American culture does not promote work/life balance, especially in this age of being plugged into technology 24/7. The norm seems to be an endless run on “the gerbil wheel of life”—a never ending cycle of responsibilities at work and home. Leisure activities like hobbies and self-care practices such as exercise are often moved to the bottom of the priority list–frequently tended to very little or not at all.
A few years ago, a lovely French woman sought therapy with me. Her presenting issue? The stress of the American culture, which leaves little time for rest or relaxation. Was this woman simply lazy or underachieving? No. She was a doctoral-level professor and published author who was ambitious and hard working. I worked with her on creating work/life balance, something she never had to do in a European culture that embraces more time for holidays, siestas, connecting with friends and mindfully appreciating the pleasures of the senses through food, art and music.
I was reminded of my own experience about 10 years earlier, when I sought career counseling.
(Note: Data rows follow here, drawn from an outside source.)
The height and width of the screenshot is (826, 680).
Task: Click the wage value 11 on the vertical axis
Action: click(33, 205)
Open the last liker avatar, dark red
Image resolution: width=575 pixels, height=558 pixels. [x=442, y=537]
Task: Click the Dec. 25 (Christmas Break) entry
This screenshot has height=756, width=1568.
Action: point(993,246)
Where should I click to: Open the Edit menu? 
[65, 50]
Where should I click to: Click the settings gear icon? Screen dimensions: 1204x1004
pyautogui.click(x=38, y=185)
I was working as a therapist in private practice, but dreamed of creating a larger, group practice. My husband and I also wanted to start a family and I was confused about how to achieve both my personal and professional dreams. My counselor, Arlene Hirsch, said, “You must always plan your career in the context of your life, not the other way around.” She was so good, I never needed to see her again!
We must create a work life that will promote and support our LIFE life. For many, that entails doing work that is aligned with your talents and strengths and also meaningful on a deeper level. Choose work that feeds your soul, rather than robs you of it.
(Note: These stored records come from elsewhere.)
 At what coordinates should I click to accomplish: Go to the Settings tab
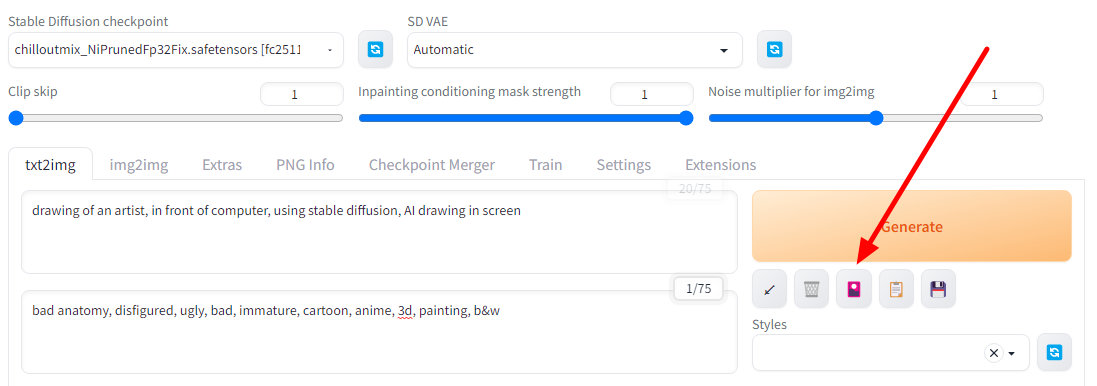[x=623, y=165]
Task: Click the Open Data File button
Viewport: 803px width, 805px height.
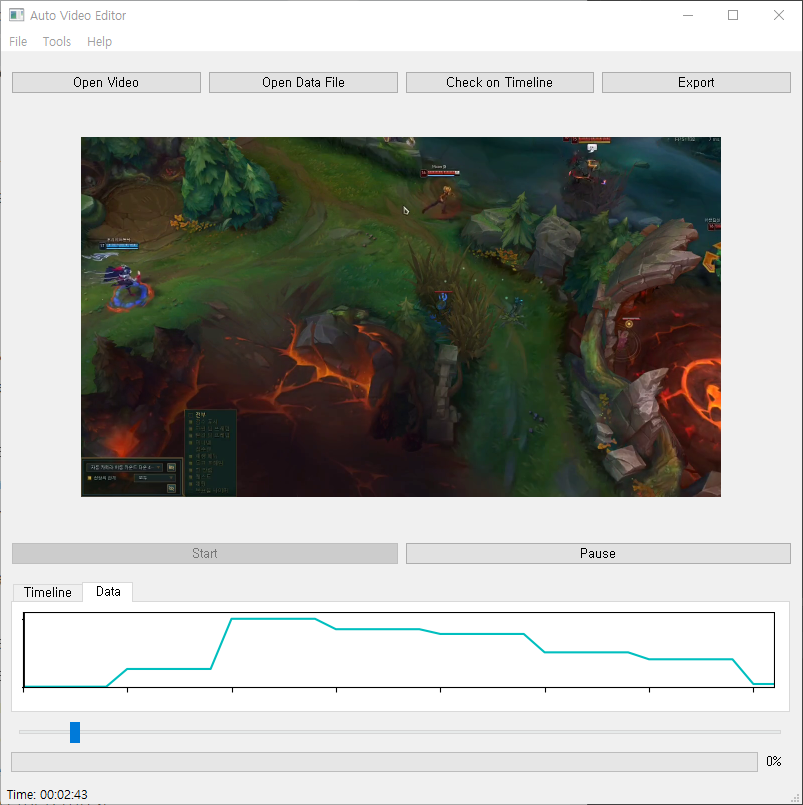Action: [x=302, y=82]
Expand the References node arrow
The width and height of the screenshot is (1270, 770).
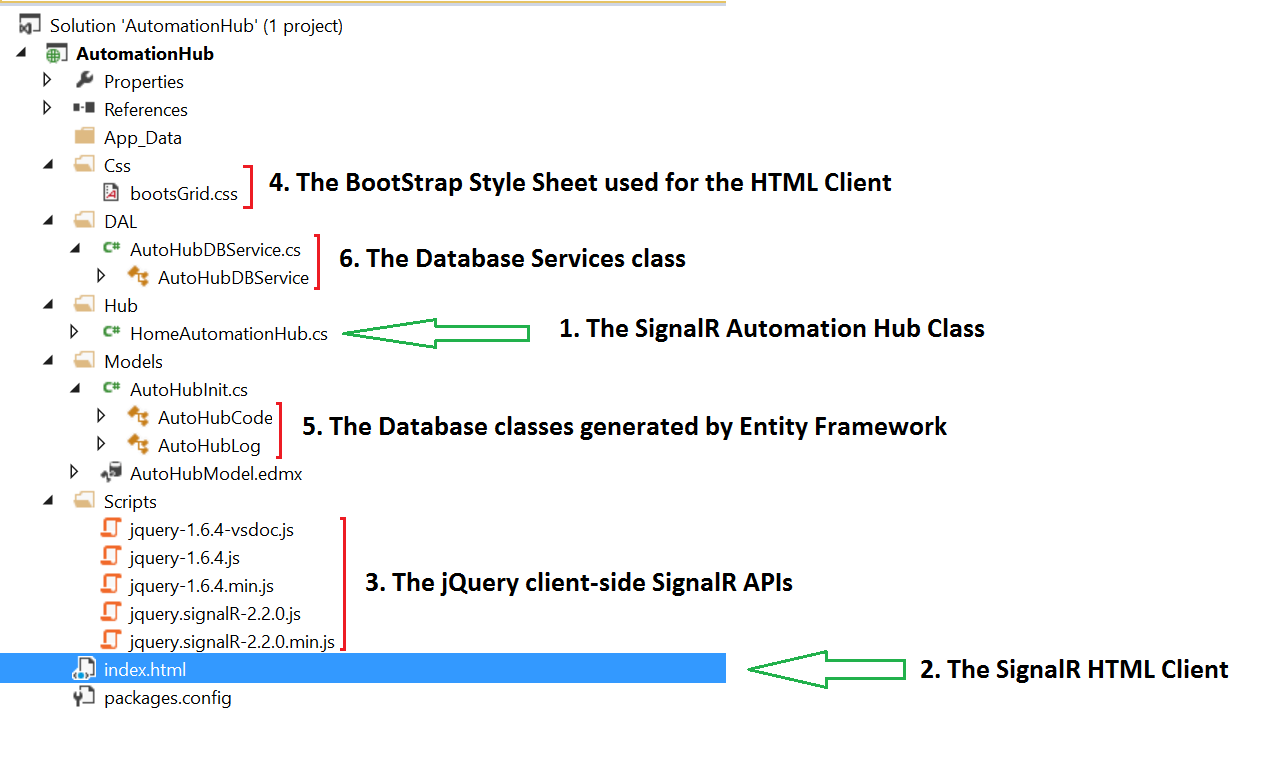[x=47, y=109]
We must also create a lifestyle and schedule that promotes healthy balance. I named my group practice “Urban Balance,” because I wanted it to promote work/life balance in my own life as well as the lives of my staff and clients. I wanted to earn a living when I was not directly seeing clients, so that I could be at home with my children before and after school (this has come to fruition.)
I frequently lecture on work/life balance and recommend the following:
- Make sure your profession is one that fuels you in more ways than just financially. Seek work that fills your cup, rather than only tapping your resources of time and energy. See a therapist or career counselor if you need to recreate your career.
- Know that healthy work/life balance is possible. Don’t enable employers to exploit you, which they will if you allow them. Use assertive communication to ask for what you need and set healthy boundaries. Value yourself and be willing to leave a job that does not value your health. Create a vision board that exemplifies your ideal situation.
- Be creative and think outside of the box on how you could have more work/life balance. Could you work from home a couple days a week? Could shorten your commute by getting a job closer to home? Could you maximize your leisure time by reading on the train rather than stressing in gridlocked traffic? Could you work for yourself? Anything is possible if you believe in it.
- Set limits with technology. Turn off your phone during mealtimes and when you are sleeping. Get vacation back-up so that you are completely untethered while away. Check your emails only at certain points of the day. Set limits with your employer and/or yourself about when you will respond to work emails. Check Facebook and other social media once a day or less.
- Prioritize self-care. Push nutrition, exercise, rest and leisure activities to the top of your priority list. These activities reboot the mind and body and you will find you are far more successful and productive at work when you take care of yourself first.
If you do not establish healthy work/life balance, you will become exhausted and depleted, compromising your physical, emotional and relational health. Care enough about yourself to create a healthy lifestyle and be a part of a cultural shift towards wellness.